Extrait choisi
J’espère – et je crois – que le président et son équipe voient les choses un peu différemment.
J’espère et je crois qu’ils considèrent les étapes israélienne et saoudienne de ce voyage comme intimement liées et tout aussi importantes l’une que l’autre, que ce soit pour eux ou les intérêts de leurs alliés dans la région, et en particulier de leur seul partenaire démocratique dans la zone. Parce que le temps presse pour empêcher l’Iran d’atteindre la capacité nucléaire militaire. Et l’administration Biden, après avoir tenté en vain de ramener l’Iran dans le cadre de l’accord de 2015, doit de toute urgence proposer un plan B.
Sans enfreindre les dispositions imparfaites de cet accord de 2015, l’Iran a accéléré le développement de ses missiles et amélioré ses centrifugeuses d’enrichissement d’uranium.
En outre, depuis le retrait unilatéral des Etats-Unis de cet accord, orchestré à l’époque par le président Trump, l’Iran en a ouvertement violé les conditions, que ce soit en installant et en exploitant des centrifugeuses plus perfectionnées, en enrichissant de l’uranium à des niveaux supérieurs ou en en stockant des quantités toujours plus importantes. Récemment, l’Iran a même retiré les caméras de surveillance placées par l’Agence internationale de l’énergie atomique (AIEA) sur ses principaux sites nucléaires, et notamment l’installation d’enrichissement de Natanz.
Cette dernière mesure iranienne a amené le chef de l’AIEA, Rafael Grossi, à indiquer qu’à défaut d’obtenir le rétablissement de ces cameras d’ici trois à quatre semaines, l’AIEA ne serait plus en mesure de disposer d’«informations fiables » sur le programme iranien et qu’il ne serait pas difficile « d’imaginer ce qui se passe ».
Grossi a émis cet avertissement le 9 juin, il y a environ cinq semaines. S’agissant des progrès de l’Iran en matière d’armement, sa capacité à monter une ogive nucléaire sur un missile, à l’emporter et le faire exploser « avec succès » – eh bien, c’est déjà en grande partie « ce qui se passe ».

Partie données
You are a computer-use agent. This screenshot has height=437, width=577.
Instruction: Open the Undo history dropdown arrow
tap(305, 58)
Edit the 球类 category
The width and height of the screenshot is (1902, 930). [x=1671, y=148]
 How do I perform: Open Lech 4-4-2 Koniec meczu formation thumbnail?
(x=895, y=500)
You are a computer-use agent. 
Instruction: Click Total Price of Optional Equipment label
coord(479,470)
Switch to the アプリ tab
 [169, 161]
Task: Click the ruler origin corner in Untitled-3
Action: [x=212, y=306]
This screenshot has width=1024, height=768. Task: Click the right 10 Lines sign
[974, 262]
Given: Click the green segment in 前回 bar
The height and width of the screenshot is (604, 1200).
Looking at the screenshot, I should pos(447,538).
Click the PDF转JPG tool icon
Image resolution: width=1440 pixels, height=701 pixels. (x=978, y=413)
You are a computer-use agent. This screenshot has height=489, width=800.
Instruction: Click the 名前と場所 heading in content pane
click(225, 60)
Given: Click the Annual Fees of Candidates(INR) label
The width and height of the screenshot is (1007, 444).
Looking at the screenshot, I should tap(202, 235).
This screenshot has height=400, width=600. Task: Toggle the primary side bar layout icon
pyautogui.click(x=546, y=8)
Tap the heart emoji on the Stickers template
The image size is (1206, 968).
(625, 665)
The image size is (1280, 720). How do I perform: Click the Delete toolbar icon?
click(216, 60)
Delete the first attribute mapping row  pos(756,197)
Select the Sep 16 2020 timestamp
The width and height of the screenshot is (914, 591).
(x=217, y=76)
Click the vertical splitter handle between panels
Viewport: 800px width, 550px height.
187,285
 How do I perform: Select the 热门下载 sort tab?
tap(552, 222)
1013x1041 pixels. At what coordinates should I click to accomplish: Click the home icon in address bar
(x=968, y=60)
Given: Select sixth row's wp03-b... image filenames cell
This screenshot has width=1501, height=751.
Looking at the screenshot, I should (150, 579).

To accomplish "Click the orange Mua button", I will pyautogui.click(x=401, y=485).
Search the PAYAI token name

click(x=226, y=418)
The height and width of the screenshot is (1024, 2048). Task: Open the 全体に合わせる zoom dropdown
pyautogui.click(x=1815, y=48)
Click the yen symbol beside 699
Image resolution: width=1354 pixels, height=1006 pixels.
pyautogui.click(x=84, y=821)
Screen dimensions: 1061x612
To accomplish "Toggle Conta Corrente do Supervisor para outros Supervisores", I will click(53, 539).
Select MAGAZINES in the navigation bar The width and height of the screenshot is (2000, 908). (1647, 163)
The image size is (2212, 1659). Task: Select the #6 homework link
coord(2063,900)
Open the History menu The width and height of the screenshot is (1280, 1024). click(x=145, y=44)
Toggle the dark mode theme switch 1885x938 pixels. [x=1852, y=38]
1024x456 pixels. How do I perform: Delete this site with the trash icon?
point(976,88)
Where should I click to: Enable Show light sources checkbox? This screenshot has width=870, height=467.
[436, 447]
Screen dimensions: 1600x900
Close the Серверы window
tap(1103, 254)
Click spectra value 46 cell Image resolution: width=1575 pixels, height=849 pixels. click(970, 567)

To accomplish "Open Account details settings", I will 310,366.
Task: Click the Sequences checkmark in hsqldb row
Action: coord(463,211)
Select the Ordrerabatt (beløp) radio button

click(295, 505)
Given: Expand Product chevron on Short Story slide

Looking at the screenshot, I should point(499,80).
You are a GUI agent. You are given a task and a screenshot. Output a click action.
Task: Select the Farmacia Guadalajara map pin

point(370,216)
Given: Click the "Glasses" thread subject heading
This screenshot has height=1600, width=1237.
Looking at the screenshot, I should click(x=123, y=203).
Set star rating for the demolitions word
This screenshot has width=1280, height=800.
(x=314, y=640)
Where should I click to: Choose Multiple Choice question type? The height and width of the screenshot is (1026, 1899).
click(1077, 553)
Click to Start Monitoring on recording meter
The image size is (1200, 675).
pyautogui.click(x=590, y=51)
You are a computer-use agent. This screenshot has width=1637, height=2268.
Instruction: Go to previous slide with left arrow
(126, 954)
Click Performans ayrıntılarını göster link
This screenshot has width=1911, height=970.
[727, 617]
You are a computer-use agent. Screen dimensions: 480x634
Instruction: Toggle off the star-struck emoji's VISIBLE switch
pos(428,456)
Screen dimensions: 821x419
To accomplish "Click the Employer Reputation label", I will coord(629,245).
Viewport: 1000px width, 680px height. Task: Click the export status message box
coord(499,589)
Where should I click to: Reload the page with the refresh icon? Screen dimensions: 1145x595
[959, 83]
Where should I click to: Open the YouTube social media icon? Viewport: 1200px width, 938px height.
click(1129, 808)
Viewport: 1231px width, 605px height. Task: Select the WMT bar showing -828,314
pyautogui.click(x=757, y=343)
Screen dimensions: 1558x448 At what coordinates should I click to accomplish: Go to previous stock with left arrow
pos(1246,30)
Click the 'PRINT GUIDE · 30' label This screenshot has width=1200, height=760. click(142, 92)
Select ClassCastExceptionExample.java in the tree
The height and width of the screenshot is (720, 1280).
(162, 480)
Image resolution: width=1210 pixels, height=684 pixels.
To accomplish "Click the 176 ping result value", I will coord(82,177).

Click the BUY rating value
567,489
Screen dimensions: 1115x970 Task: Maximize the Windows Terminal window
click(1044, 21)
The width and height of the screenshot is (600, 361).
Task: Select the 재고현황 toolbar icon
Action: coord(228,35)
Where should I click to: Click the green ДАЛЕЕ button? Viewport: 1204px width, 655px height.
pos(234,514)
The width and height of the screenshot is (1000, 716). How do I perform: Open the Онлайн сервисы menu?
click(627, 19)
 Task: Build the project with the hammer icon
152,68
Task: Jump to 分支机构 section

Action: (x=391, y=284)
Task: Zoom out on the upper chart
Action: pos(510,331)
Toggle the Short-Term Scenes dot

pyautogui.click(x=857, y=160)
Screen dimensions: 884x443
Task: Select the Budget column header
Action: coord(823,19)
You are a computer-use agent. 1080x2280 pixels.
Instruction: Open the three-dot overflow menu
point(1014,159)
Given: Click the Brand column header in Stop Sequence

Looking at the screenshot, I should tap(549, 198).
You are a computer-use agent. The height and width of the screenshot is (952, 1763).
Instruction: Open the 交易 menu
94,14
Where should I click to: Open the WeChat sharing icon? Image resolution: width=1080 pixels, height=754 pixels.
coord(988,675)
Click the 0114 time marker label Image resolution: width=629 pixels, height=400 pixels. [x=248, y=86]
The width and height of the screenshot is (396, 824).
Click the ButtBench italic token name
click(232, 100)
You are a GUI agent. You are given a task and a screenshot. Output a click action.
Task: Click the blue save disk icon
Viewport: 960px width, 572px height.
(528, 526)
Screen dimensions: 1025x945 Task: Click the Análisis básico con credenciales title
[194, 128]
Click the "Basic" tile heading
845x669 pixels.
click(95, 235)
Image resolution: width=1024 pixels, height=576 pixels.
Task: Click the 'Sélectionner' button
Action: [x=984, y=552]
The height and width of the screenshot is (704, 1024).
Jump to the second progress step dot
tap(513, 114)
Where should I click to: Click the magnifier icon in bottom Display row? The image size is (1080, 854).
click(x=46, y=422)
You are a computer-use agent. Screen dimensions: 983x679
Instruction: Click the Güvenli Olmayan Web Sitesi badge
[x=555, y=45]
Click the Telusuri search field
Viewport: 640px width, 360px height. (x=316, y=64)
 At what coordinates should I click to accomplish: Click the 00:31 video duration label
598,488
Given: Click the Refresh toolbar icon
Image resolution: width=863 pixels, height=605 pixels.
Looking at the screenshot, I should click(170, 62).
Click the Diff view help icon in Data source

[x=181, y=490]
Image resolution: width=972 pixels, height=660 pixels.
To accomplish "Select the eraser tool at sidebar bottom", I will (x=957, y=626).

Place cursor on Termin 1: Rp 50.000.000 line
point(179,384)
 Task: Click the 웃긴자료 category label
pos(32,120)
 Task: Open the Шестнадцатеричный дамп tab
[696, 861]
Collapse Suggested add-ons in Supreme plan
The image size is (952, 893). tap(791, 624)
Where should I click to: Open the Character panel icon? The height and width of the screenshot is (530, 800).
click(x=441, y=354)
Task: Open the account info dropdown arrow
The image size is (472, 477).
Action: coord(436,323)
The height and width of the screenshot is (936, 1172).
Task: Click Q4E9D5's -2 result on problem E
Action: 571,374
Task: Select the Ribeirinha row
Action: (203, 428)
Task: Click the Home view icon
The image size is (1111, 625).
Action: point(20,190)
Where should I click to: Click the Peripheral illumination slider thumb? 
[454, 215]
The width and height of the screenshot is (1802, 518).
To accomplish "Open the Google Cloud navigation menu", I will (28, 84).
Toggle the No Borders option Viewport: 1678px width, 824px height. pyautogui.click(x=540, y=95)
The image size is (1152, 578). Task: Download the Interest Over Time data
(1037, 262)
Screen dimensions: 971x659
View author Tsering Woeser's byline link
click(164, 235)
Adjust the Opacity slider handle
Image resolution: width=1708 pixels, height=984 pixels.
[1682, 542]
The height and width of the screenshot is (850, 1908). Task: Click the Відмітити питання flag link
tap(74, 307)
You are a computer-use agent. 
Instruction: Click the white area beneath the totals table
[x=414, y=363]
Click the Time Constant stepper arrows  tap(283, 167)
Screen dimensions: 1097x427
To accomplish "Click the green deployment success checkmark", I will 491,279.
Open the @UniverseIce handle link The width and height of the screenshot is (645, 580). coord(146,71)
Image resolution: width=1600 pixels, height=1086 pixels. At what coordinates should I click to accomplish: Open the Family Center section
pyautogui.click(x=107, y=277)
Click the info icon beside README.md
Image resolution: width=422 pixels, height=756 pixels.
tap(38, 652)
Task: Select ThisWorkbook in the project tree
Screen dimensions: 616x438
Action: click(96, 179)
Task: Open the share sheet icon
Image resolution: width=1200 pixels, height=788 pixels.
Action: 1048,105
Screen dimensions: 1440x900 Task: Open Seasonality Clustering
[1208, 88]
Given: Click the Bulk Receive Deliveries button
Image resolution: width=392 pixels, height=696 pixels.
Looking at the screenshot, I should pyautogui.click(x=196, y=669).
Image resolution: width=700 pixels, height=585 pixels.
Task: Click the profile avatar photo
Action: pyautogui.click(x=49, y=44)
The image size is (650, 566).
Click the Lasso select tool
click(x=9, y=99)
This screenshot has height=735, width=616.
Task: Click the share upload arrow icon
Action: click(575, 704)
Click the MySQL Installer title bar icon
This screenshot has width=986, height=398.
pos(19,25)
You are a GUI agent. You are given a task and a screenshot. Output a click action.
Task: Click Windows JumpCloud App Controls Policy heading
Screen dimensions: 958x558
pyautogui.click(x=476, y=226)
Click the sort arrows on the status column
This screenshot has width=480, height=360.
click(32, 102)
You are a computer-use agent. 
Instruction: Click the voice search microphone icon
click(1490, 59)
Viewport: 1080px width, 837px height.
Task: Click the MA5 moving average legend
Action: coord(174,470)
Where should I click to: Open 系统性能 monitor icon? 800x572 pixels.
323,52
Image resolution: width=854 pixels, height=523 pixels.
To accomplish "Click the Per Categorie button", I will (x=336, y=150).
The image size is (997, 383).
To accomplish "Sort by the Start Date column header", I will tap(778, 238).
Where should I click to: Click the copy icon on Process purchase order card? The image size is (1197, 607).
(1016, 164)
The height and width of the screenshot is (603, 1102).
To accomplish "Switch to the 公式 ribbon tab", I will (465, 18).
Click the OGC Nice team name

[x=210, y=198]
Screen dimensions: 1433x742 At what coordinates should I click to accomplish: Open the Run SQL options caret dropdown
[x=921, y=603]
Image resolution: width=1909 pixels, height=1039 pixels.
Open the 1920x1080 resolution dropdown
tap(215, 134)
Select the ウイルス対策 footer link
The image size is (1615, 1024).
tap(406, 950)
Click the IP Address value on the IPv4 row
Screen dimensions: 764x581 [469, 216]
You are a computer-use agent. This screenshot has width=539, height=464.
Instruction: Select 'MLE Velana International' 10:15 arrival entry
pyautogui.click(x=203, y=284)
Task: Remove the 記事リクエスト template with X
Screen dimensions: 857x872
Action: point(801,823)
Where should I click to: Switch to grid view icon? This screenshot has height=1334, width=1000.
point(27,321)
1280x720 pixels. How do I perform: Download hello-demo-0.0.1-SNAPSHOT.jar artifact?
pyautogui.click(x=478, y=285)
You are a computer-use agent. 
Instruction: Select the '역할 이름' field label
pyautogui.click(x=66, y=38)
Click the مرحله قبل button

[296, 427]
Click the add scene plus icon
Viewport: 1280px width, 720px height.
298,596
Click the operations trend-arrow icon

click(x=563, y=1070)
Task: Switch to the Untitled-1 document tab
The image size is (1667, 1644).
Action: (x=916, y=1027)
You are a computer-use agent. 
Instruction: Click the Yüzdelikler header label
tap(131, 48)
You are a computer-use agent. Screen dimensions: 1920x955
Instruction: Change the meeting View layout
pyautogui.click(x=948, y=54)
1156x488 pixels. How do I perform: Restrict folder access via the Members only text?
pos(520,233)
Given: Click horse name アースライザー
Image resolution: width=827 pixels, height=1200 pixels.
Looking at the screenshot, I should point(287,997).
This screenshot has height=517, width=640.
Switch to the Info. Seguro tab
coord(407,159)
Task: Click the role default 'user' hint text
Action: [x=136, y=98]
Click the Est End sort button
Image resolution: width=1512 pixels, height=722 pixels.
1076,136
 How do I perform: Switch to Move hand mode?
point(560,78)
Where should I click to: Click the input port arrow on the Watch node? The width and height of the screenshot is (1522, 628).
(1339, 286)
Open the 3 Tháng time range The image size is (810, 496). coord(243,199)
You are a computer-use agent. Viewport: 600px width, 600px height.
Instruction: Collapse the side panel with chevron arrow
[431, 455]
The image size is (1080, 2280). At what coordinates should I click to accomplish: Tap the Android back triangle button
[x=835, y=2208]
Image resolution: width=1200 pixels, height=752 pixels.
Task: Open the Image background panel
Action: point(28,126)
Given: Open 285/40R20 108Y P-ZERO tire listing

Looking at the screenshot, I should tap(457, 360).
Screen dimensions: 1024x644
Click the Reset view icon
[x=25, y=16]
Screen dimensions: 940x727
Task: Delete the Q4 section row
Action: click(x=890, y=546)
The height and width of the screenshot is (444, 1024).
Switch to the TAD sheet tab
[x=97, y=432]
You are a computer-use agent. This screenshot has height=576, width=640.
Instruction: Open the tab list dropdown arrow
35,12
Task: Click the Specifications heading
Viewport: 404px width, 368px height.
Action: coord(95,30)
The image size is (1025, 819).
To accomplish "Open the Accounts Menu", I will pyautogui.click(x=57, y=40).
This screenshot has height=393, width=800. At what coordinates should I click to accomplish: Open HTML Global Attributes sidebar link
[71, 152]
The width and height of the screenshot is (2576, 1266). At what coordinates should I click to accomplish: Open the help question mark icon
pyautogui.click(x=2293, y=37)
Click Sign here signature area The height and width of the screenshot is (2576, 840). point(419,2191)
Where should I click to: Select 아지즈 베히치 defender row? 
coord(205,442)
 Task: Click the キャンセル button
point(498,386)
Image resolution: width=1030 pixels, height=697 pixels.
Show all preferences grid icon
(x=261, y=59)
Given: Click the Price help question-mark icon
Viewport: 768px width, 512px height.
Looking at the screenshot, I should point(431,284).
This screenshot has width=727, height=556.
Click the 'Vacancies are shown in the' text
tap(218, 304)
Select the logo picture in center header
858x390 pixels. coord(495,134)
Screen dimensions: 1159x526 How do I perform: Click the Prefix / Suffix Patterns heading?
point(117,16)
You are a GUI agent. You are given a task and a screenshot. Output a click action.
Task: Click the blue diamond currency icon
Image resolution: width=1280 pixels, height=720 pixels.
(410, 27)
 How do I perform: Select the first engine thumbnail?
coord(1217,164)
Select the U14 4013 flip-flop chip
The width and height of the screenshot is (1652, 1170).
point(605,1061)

Questions d'étude
1. Recopiez le passage de l'extrait sur le programme nucléaire iranien, en partant de "Sans enfreindre les" et en allant jusqu'à "centrifugeuses d’enrichissement d’uranium.".
2. D'après l'extrait sur le programme nucléaire iranien, à quelle date Rafael Grossi a-t-il lancé son avertissement ?
3. Poursuivez l'extrait sur le programme nucléaire iranien à la suite de sa dernière phrase.

Réponses par consigne
1.
Sans enfreindre les dispositions imparfaites de cet accord de 2015, l’Iran a accéléré le développement de ses missiles et amélioré ses centrifugeuses d’enrichissement d’uranium.

2. Le 9 juin.

3.
Compte tenu de l’obsession du régime iranien pour nuire, affaiblir et au final éliminer Israël, il faut s’attendre à ce que Biden fasse ici davantage que se rappeler au bon souvenir de ses amis ou signer des déclarations, mais que lui et ses interlocuteurs israéliens redoublent encore d’efforts conjoints pour contrecarrer les ambitions nucléaires de l’Iran.
Les Saoudiens partagent grandement l’inquiétude d’Israël au sujet des aspirations prédatrices des ayatollahs, d’où leur volonté de coopérer davantage, à la fois secrètement et ouvertement, avec Israël. Nombre d’intérêts américains se trouvent significativement menacés par un Iran enhardi, au seuil de la capacité nucléaire. Les États-Unis eux-mêmes pourraient être directement menacés, dans la mesure où Téhéran s’est lancé dans une course folle pour accroître la portée de ses missiles.
Les propos très brefs qu’a tenus Biden à son arrivée, sous le soleil, à l’aéroport Ben Gurion, ne font pas mention de l’Iran. Il a rappelé l’engagement inébranlable des États-Unis envers la sécurité d’Israël, et notamment leur partenariat en matière de systèmes de défense sophistiqués. Il a également rappelé de ne « jamais, jamais, jamais » oublier les leçons de la Shoah et de ne jamais permettre que cela recommence.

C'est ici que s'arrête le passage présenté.